Hi all, I'm one of the original authors of OpenNMT and an nlp prof, always nice to see it trending :). I work with Hugging Face (https://huggingface.co/) now, we do similar things for NLP generally as well as supporting NMT applications.
I noticed that your swift libraries will be ready so that refined attention based models can be put on device for iOS . Will you also support android also ?
Looks cool, but it hasn't been updated in a bit and as they note, the Torch framework is no longer maintained. There is a PyTorch alternative that appears more active: https://github.com/OpenNMT/OpenNMT-py.

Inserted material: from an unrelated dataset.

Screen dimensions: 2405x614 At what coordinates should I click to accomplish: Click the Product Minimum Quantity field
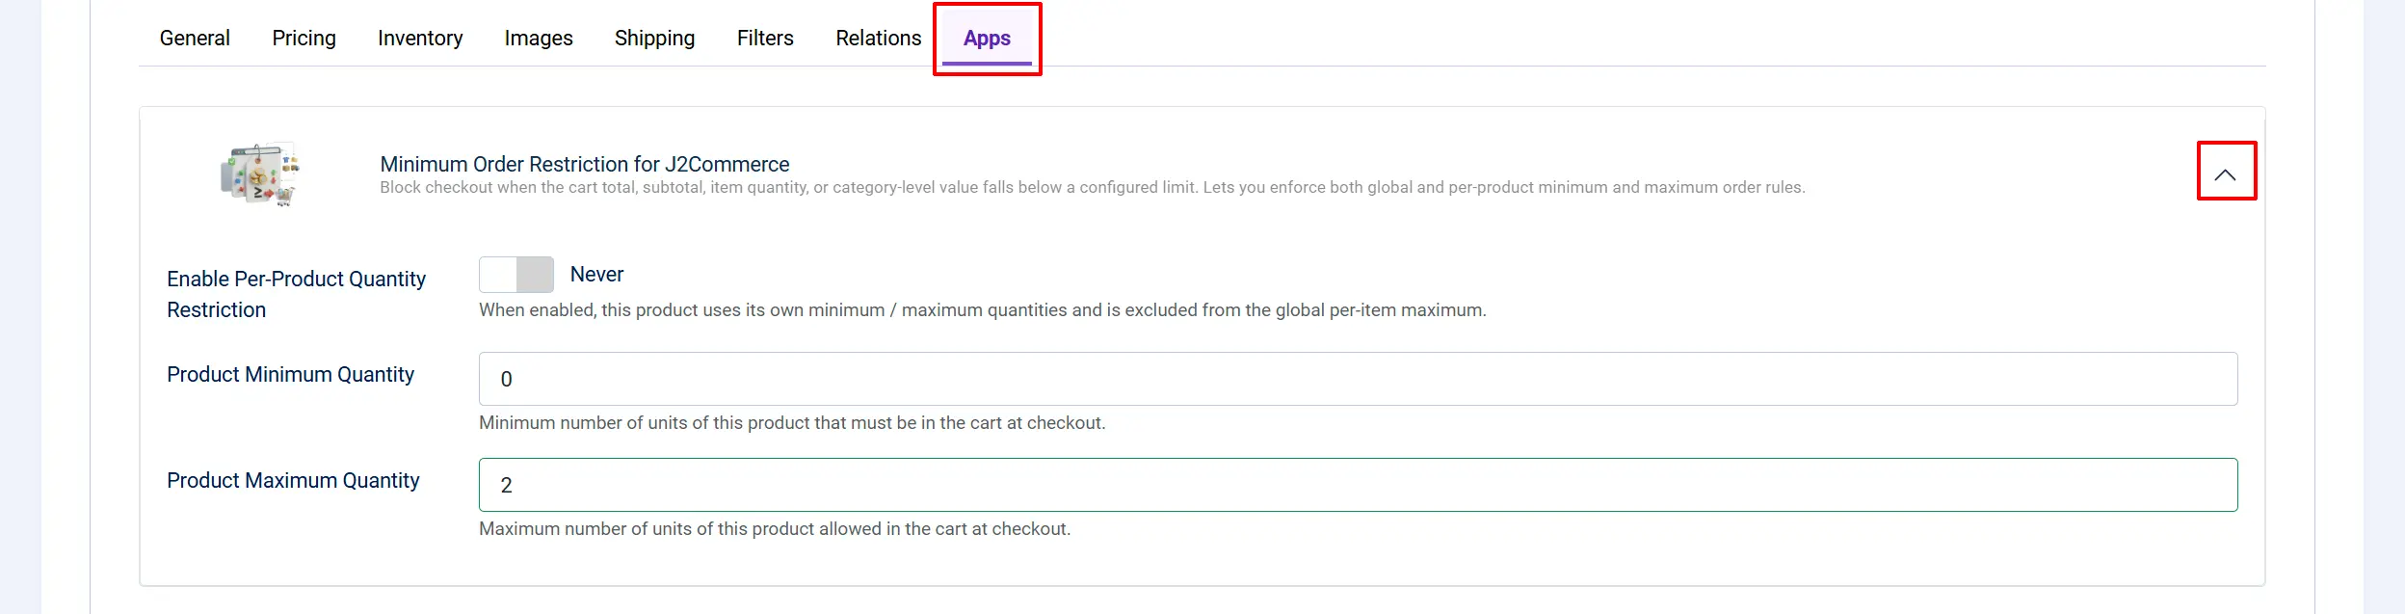[1358, 379]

As someone who has work with all three NLP toolkit: huggingface, openmt-py and fairseq. I always have trouble juggling through the heavy abstraction of openmt-py.
For example in openmt-py you need to write fields, reader and raw datasets before you even load into their complex dataset class. Each item is heavily abstracted through several layers of classes. I understand this improve code reuse, but introduce a huge steep curve for newcomer.
Huggingface approach on the other hand is slightly more "messy" [2] but easier to understand and add your own tweak.
Main Versions (supported by folks at systran): https://github.com/OpenNMT/OpenNMT-tf https://github.com/opennmt/opennmt-py
Happy to answer any questions about NLP, neural models, open-source ML.